Angriff auf Slowjansk geplant: Militärexperte erklärt, was Russland wirklich will.
Lage an der Front bei Slowjansk
Nach Angaben von TSN.ua: Russische Truppen verlegen sich im Raum Slowjansk auf Angriffe mit kleinen Einheiten. Sie bereiten sowohl Personal als auch gepanzerte Fahrzeuge auf eine mögliche Offensive vor. Laut Militärexperte Wladyslaw Seleznjow läuft der russische Vorstoß bereits seit Mitte Oktober 2023. Das Hauptziel sei die Einnahme des Städteverbunds aus Slowjansk, Kramatorsk, Druschkiwka und Kostjantyniwka.

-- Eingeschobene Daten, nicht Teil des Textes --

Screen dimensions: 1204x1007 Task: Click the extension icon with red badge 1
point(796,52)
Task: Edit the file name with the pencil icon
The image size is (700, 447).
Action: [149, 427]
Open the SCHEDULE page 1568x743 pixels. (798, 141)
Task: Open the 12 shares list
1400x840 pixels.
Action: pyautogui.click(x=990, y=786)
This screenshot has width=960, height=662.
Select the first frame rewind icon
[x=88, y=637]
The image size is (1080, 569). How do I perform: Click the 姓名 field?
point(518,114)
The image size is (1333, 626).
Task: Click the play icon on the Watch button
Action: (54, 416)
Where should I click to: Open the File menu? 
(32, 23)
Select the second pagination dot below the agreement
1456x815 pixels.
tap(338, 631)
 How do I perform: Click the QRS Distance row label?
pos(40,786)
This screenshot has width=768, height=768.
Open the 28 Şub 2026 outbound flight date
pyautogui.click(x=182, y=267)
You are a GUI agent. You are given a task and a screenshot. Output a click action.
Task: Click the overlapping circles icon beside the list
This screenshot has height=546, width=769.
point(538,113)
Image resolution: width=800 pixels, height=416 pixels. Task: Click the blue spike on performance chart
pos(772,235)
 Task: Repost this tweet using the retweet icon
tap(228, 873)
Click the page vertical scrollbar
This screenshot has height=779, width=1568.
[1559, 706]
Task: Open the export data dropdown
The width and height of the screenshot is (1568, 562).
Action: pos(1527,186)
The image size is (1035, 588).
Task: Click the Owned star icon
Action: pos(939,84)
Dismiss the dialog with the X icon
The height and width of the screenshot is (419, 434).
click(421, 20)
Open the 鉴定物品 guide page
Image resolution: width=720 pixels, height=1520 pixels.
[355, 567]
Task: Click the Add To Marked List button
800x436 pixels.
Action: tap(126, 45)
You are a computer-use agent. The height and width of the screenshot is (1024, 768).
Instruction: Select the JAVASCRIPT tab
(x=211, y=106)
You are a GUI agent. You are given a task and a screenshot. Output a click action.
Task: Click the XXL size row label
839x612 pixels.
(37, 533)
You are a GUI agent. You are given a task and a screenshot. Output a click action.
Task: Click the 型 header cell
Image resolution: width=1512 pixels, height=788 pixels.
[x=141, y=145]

Allein an der Front bei Pokrowsk sollen rund 150.000 russische Soldaten zusammengezogen worden sein. Die Angreifer setzen dort vor allem kleine Infanterie-Stoßtrupps ein, mit denen sie ihre Kräfte besonders effizient nutzen können. Diese Taktik erlaubt es ihnen, auch bei schwierigen Bedingungen Druck aufzubauen.
'Die Russen verfügen über genügend Mittel, um ihre Offensive fortzusetzen', betont Wladyslaw Seleznjow.
Der Experte stellt klar, dass der russische Vormarsch de facto schon Mitte Oktober 2023 begonnen hat. Entscheidend sei die Eroberung der strategisch wichtigen Städteachse Slowjansk–Kramatorsk–Druschkiwka–Kostjantyniwka. Diese Entwicklung zeigt, dass die Kämpfe weitergehen und sich die Lage in der Region sogar noch verschärfen könnte.
Was eine Eskalation bedeuten würde
Die zunehmenden Gefechte bei Slowjansk machen deutlich, dass Russland ernsthaft versucht, die Kontrolle über entscheidende Gebiete zu gewinnen. Die Konzentration starker Kräfte im Abschnitt Pokrowsk könnte auf Vorbereitungen für größere Gefechte hindeuten. Das erfordert erhöhte Wachsamkeit der ukrainischen Streitkräfte und ihrer Führung.
Es bleibt wichtig, die weiteren Schritte beider Seiten genau zu verfolgen, denn die Lage kann sich schnell ändern und den gesamten Kriegsverlauf beeinflussen.